> Fragment:
--

Allerheiligen - gezinsviering
28 oktober 2006
Tekst vooraf: GELUKKIGE MENSEN
Bij het zoeken
naar de diepste reden van menselijk geluk
heb ik nooit het geld gevonden
het bezit, de luxe
het nietsdoen, het profiteren,
het feesten, het genieten.
Bij gelukkige mensen
vond ik aan de basis altijd
een diepe geborgenheid en een spontane vreugde
om kleine dingen en een grote eenvoud.
Bij gelukkige mensen was ik steeds verbaasd
over de afwezigheid van dwaze begeerten.
Bij gelukkige mensen
vond ik nooit ongedurigheid of gepassioneerde jacht,
nooit de drang naar zelfverheerlijking.
Ze bezaten meestal een flinke portie humor.
Openingslied: VOOR MIJ IS GELUK…
Voor mij is geluk, de wind om mijn oren,
De zon in de lucht, languit in het gras
Voor mij is geluk, de stilte te horen
Om te ontdekken, hoe het ooit was.
Voor mij is geluk, het leven te delen
Een hand om mijn hand en samen op pad
Voor mij is geluk, een arm om te huilen
En zachtjes te horen, jij bent mijn schat.
Voor mij is geluk, om samen te spelen,
Bij ons in de klas, bij ons in de straat
Voor mij is geluk, elkaar niet vervelen.
Je kunt elkaar helpen, waar je ook staat.
Voor mij is geluk, in Jezus te geloven
Want Jezus liet zien, hoe fijn samen is,
Voor mij is geluk, een vriend om te delen
Plezier en verdriet, en dat is niet mis!
Inleiding: IK BAD OM STERKTE
Ik bad God om sterkte,
maar Hij maakte mij zwak.
om bescheidenheid en ootmoed te leren.
Ik riep zijn hulp in om grote daden te volbrengen,
maar Hij hield mij klein - om goede dingen te doen.
Ik vroeg om rijkdom, om daarin gelukkig te zijn;
Hij maakte me arm in de hoop dat ik wijs zou worden.
Ik bad om van alles om van het leven te kunnen genieten.
Hij gaf mij het leven om van alles te kunnen genieten.
Ik kreeg niets van alles wat ik vroeg,
maar alles wat goed voor mij was.
Mijns ondanks werden mijn gebeden verhoord:
ik ben een gezegend en gelukkig mens.
Drempelgebed
Vg. Mensen hebben mensen nodig, om elkaar te dragen,
om elkaar steeds weer zin in het leven te geven.
Al. Vergeef ons, Heer, als wij soms langs elkaar heenlopen.
Vg. Mensen hebben mensen nodig, om voor elkaar op te komen,
om samen te werken aan ieders welzijn en geluk.
Al. Vergeef ons, Heer, als wij soms alleen aan ons eigen geluk
denken.

--

> Fragmenten uit gegevens:
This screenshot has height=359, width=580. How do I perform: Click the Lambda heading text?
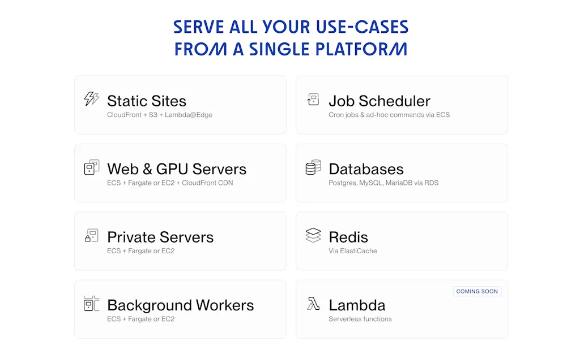357,305
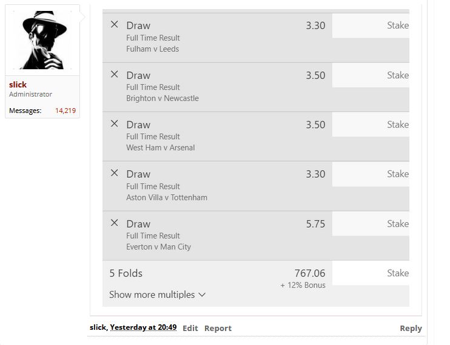450x345 pixels.
Task: Click the Stake field for Everton v Man City
Action: pyautogui.click(x=371, y=224)
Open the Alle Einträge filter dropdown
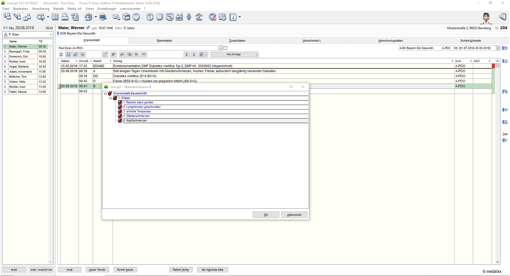510x276 pixels. point(234,54)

--

> Wat je doet:
a – Op welke datum vond de gezinsviering voor Allerheiligen plaats volgens het fragment?
b – Herschrijf de passage uit het fragment van "Ik vroeg om" tot en met "leven te kunnen genieten.", en zet daarin "roem" in plaats van "rijkdom".

> Antwoorden per opdracht:
a – Op 28 oktober 2006.

b –
Ik vroeg om roem, om daarin gelukkig te zijn;
Hij maakte me arm in de hoop dat ik wijs zou worden.
Ik bad om van alles om van het leven te kunnen genieten.